La préservation des tissus environnants
Dans la voie transvastus, on ne peut pas exclure la possibilité d'un dommage potentiel des structures neuro-vasculaires, alors que la voie d'abord classique (4) transtendineuse quadricipitale est vasculaire et sans danger. Cette voie classique peut avantageusement être agrandie à volonté en fonction des difficultés rencontrées.

Dans la voie subvastus, il y a trop de risques d'étirement des muscles et d'hématome pouvant aboutir à une irritation neuro-musculaire quadricipitale, du tendon rotulien et de la capsule avec des douleurs post-opératoires ralentissant la rééducation. Il est possible de ne pas éverser la rotule et de préserver le cul de sac quadricipital avec une voie classique.

Le type de patients pouvant en bénéficier

La CMI n'est pas possible pour tous les patients. Pour être sûre, il faut en exclure les patients porteurs d'une rotule basse, les obèses, ceux ayant eu une chirurgie du genou antérieurement, et ceux qui sont trop musclés.

Les conséquences sur la technique chirurgicale
Le temps opératoire est plus long car le chirurgien doit procéder à de multiples vérifications et des manouvres plus fréquentes à chaque étape de la chirurgie.
L'équilibrage ligamentaire et l'ablation des ostéophytes peuvent être rendu difficiles et incomplet par une petite voie d'abord.
La mise en place des implants définitifs peut être rendue difficile par une incision limitée. Le risque de malposition de l'implant, de mauvais cimentage, et de laisser en place des fragments de ciment mobilisable secondairement existe donc bien.

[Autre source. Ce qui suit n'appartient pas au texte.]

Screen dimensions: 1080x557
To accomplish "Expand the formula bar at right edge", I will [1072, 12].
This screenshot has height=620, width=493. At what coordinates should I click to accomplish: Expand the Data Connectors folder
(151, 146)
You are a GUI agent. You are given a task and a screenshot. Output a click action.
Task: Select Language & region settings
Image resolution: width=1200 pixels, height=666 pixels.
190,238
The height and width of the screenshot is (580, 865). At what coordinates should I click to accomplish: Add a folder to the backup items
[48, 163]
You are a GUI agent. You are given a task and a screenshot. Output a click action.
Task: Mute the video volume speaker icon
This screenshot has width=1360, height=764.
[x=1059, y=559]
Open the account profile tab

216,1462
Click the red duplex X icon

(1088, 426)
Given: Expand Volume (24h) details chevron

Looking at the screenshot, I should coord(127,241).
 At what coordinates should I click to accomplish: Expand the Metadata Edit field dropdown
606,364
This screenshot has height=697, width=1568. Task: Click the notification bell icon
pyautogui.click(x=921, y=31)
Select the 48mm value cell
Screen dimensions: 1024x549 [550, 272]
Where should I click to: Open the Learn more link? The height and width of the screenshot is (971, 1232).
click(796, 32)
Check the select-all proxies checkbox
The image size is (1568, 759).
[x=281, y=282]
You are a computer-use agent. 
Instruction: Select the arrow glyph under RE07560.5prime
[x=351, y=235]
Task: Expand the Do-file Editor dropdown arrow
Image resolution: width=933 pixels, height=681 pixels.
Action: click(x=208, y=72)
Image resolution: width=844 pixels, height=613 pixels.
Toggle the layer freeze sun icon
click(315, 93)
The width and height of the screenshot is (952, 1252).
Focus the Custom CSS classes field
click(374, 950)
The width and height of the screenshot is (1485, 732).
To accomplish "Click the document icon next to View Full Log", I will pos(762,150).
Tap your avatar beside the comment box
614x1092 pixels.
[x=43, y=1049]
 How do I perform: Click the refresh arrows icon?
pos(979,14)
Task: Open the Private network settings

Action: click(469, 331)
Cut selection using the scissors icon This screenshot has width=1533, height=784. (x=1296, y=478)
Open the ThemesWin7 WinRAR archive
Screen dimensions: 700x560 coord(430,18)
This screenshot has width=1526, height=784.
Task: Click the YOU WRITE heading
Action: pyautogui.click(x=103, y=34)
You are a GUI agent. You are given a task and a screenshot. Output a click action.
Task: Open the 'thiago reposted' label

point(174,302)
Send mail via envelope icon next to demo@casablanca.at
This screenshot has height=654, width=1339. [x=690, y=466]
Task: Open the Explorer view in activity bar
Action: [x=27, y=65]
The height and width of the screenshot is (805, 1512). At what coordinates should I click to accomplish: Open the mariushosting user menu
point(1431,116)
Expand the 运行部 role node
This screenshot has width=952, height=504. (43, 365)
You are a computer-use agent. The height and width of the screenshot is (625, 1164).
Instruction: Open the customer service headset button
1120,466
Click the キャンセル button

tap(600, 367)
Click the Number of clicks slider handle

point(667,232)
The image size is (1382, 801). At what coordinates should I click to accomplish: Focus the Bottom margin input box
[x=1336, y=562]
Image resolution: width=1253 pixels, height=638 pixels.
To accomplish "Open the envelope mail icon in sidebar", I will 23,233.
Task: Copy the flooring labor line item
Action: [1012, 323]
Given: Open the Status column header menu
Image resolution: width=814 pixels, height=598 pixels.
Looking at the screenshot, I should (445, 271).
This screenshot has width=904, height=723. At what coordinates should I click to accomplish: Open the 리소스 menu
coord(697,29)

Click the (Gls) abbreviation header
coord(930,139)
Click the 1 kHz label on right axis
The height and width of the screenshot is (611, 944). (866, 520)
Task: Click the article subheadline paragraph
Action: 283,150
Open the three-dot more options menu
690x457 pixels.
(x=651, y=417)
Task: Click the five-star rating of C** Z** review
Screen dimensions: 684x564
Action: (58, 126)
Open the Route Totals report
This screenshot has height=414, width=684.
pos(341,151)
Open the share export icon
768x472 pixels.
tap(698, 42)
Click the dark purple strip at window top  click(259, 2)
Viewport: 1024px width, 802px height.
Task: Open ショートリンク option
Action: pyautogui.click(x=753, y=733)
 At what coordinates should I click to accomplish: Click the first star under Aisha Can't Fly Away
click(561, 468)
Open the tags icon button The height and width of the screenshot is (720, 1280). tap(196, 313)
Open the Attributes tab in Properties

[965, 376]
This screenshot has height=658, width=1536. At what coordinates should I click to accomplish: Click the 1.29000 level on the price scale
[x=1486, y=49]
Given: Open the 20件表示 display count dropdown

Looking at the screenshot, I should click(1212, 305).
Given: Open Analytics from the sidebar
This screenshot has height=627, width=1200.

Résultats de la chirurgie mini-invasive des prothèses de genou


Lorsqu'on peut faire une intervention de prothèse de genou avec une incision limitée, pourquoi ne pas la réaliser?

Le but d'une opération étant de donner le meilleur résultat fonctionnel au patient le chirurgien se doit d'utiliser la meilleure technique limitant les traumatismes tissulaires, permettant une parfaite implantation et fixation de la prothèse, par une voie d'abord la Plus Petite Possible. Mais la chirurgie mini-invasive n'est pas un but en soit et n'est pas forcément synonyme de perfection. Le club des "chirurgiens mini-invasifs" n'existe pas. La chirurgie du genou ne se résume pas à la longueur de l'incision; il a été montré qu'une voie d'abord classique associée à un protocole anesthésique et analgésique adapté, et à un programme de rééducation bien mené permet d'obtenir le même résultat fonctionnel avec une voie d'abord classique ou une mini voie d'abord.

Le chirurgien n'est donc pas obligé de changer ses techniques classiques pour sacrifier à la "mode".

Un bon résultat de prothèse articulaire est du à plusieurs facteurs :
1. sélection et préparation pré-opératoire du patient
2. technique opératoire atraumatique
3. protocoles d'anesthésie modernes
4. protocoles de prise en charge de la douleur
5. protocoles de rééducation accélérée
6. on peut ajouter un autre facteur: le chirurgien avec son savoir et sa pratique.
- sa technicité et son habitude de la chirurgie du genou
- son entrainement à poser des prothèses
- sa formation continue

Tous ces facteurs influencent le choix technique et le résultat final.